BAĞ BOZUMU
12 Eylül 2022, Pazartesi 10:09Eylül ayı bağ bozumu demekti.
Kova kova üzümler kamıştan örülmüş hasır üzerine yığılır,
Yumuşak taştan oyulmuş soku denilen havuza 5-8 kova dökülür.
Çıplak ayakla çiğnendikçe tabandaki delikten kazan içine biriken şıra dinlendirilir,
Gecenin ayazını yedikten sonra tas tas içildi mi,
İnsanın yüzüne kan gelirdi.
Pekmez leğeninde kaynatılan şıra koyulaşır pekmez olurdu.
Tandır denilen koskocaman ocakta kurumuş odun ve bağ kütükleri yakılır,
Yaramaz dal ve kökler tandır hiç sönmeden kırk sekiz saat yakılır şıra kaynadıkça koyulaşır.
Leğen içine iki dal da reyhan çiçeği attınız mı, hoşa giden kokusu ile iştahla yenirdi pekmez,
Bir de dilim dilim kabak, patlıcan, sarı erik, ayva atıldımı leğene,
Ağda olurdu.
···
**Yapılacak işler**
1. Bağ bozumu metninin "Çıplak ayakla çiğnendikçe" sözlerinden "şıra kaynadıkça koyulaşır." sözlerine kadar olan kısmını yeniden yazın ve "ayazını" ifadesini "soğuğunu" ile değiştirin.
2. Bağ bozumu metnini kaldığı yerden devam ettirin.
Satırların bağ bozumu metniyle bir ilgisi yoktur.
···
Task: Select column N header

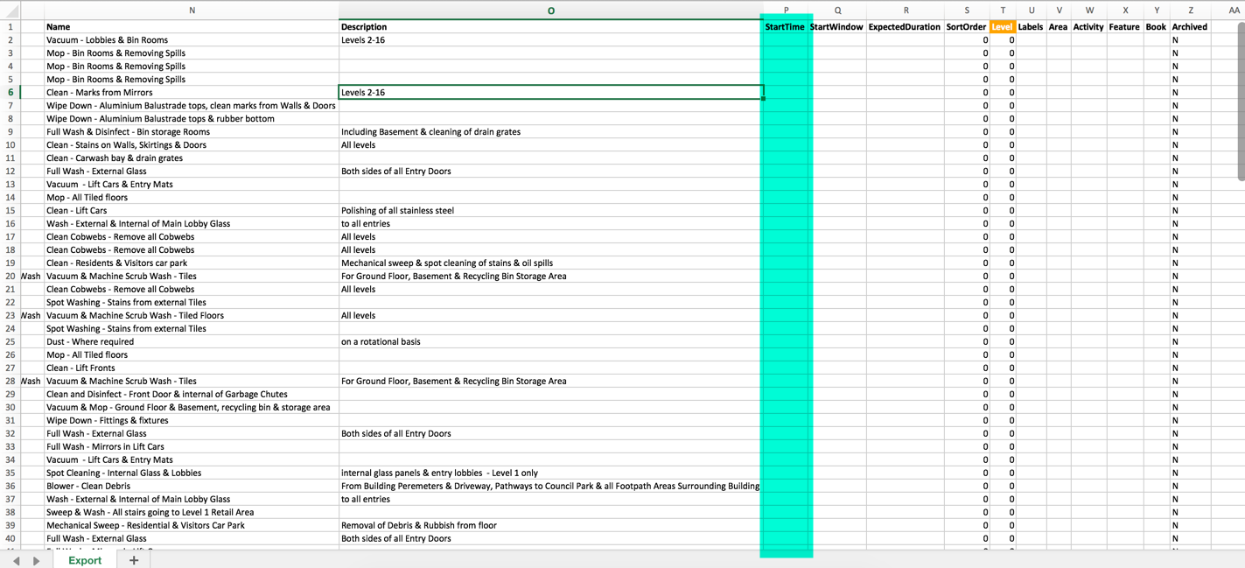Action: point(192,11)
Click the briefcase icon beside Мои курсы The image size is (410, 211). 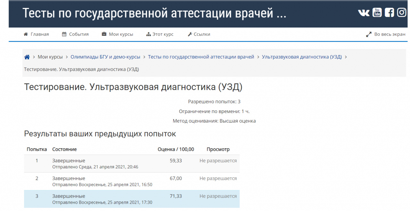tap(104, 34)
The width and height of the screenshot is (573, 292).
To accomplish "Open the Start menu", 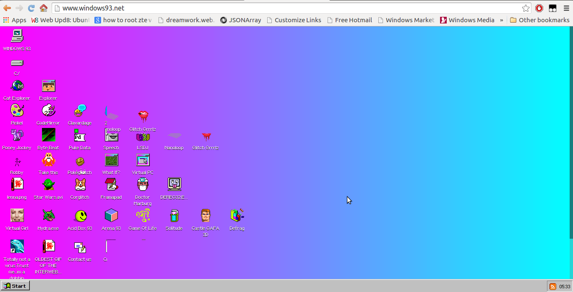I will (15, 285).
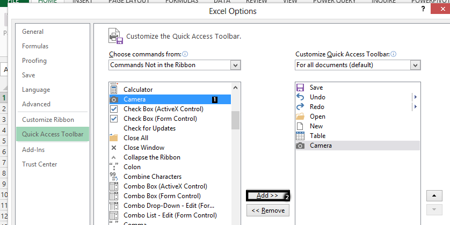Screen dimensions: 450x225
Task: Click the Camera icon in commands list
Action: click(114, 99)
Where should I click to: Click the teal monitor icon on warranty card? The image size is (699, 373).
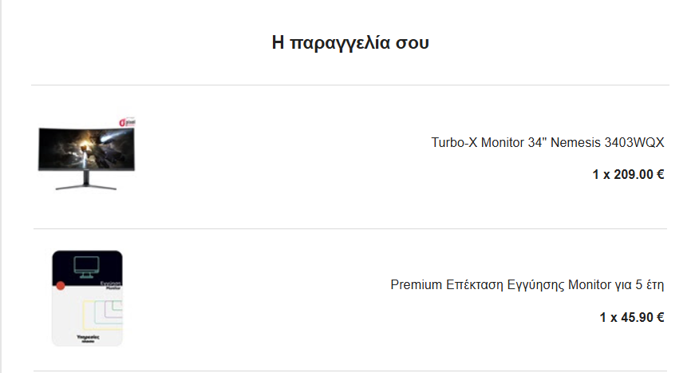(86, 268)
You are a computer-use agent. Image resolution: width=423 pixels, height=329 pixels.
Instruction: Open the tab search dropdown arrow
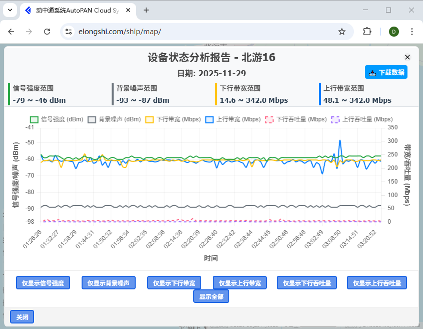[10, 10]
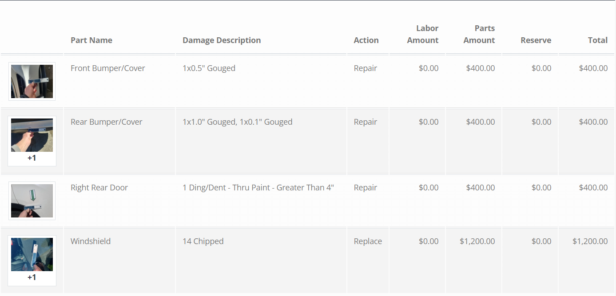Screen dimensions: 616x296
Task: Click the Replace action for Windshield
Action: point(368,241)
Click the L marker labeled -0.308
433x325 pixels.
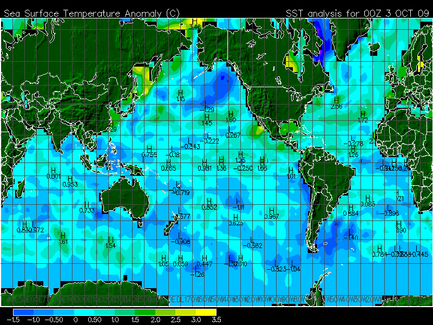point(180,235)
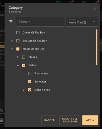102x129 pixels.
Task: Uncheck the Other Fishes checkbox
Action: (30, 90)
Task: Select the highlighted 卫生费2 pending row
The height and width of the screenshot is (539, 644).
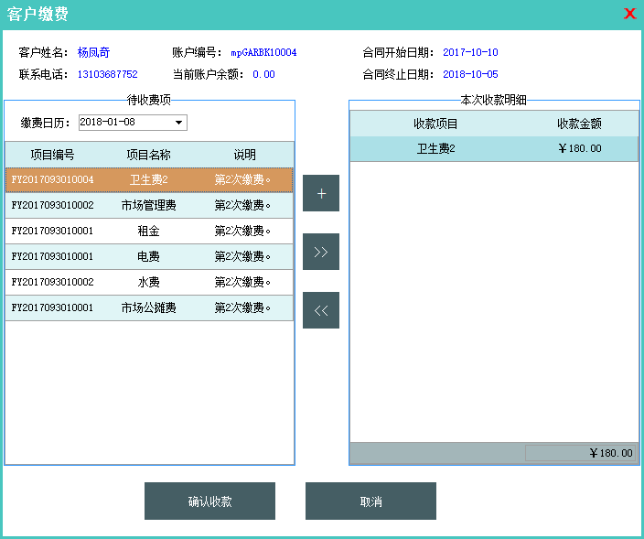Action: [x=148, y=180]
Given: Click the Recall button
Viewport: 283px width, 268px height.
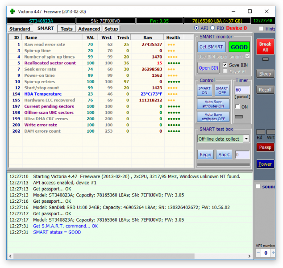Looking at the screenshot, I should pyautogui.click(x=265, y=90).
···
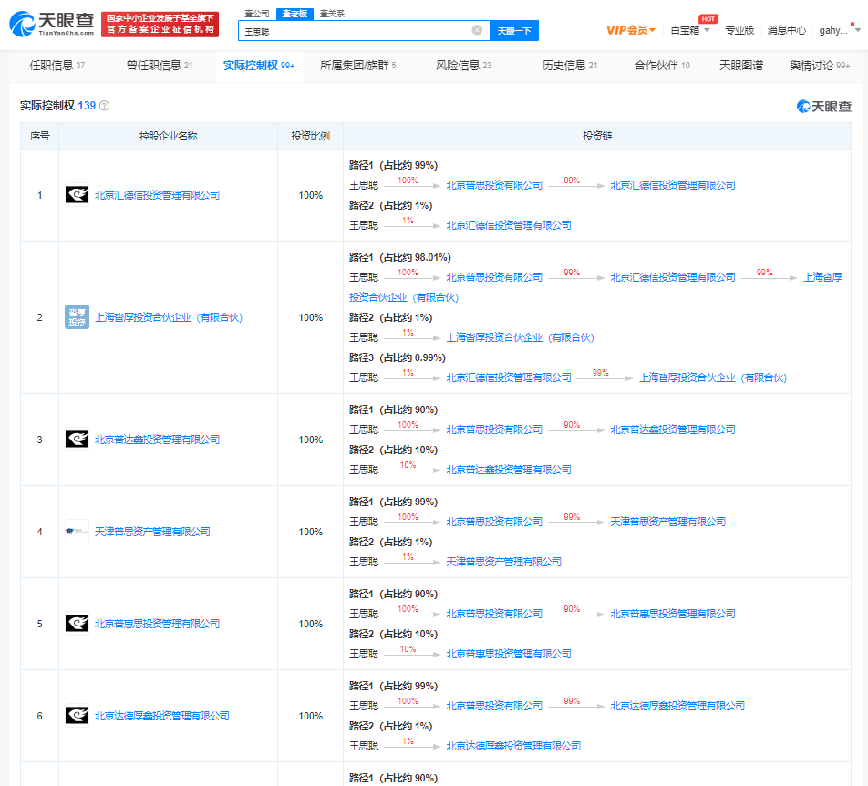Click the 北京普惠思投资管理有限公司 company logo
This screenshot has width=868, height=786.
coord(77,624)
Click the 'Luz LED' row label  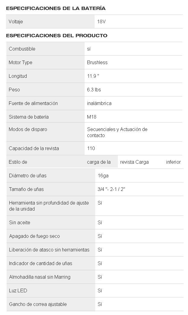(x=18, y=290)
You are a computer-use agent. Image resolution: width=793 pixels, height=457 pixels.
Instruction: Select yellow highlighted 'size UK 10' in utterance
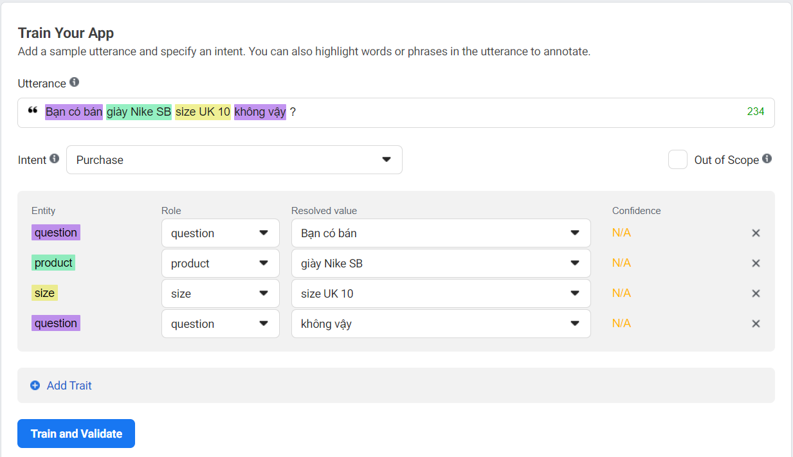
···
**Alıştırma cevapları**
1.
Çıplak ayakla çiğnendikçe tabandaki delikten kazan içine biriken şıra dinlendirilir,
Gecenin soğuğunu yedikten sonra tas tas içildi mi,
İnsanın yüzüne kan gelirdi.
Pekmez leğeninde kaynatılan şıra koyulaşır pekmez olurdu.
Tandır denilen koskocaman ocakta kurumuş odun ve bağ kütükleri yakılır,
Yaramaz dal ve kökler tandır hiç sönmeden kırk sekiz saat yakılır şıra kaynadıkça koyulaşır.

2.
Bunun da damak tadı başka idi.
Hani nerede o bağlar.
Kavak ormanları bile kaybolup gitti.
Ve yerlerine beton yığınları kondu.
İşte şehircilik ve nüfus artışı konut yapımını hızlandırdı.
Arsa para edince de bağ bostan kalmadı.
Bu dediklerim köy ve kasabalarımızda devam ediyor.
Pekmezin en iyisi Ozancık, Çatin, Yuva’dan geliyor pazara.
Ve fakat o eskinin pekmez yeme alışkanlıkları pek kalmadı.
Bilhassa çocuklara pekmezden palürza yapılır, üzerine de dövülmüş ceviz ekildi mi mesir macunundan da besleyici olurdu.
Bizim evde ve her aile ocağında bir kış 50-60 kilo pekmez tüketilirdi.
İşte doğal beslenme pekmez gibi kendi ürettiğimiz ürünlerdi.
Hormon mormon icadı bilinmezdi.
Ve gene Eylül ayında Nevşehir ve Niğde köylüleri at arabaları ile Aksaray’a akın ederler,
Biber alıyok... Biber alıyok...
diye mahallelerde bahçe bahçe dolaşırlardı.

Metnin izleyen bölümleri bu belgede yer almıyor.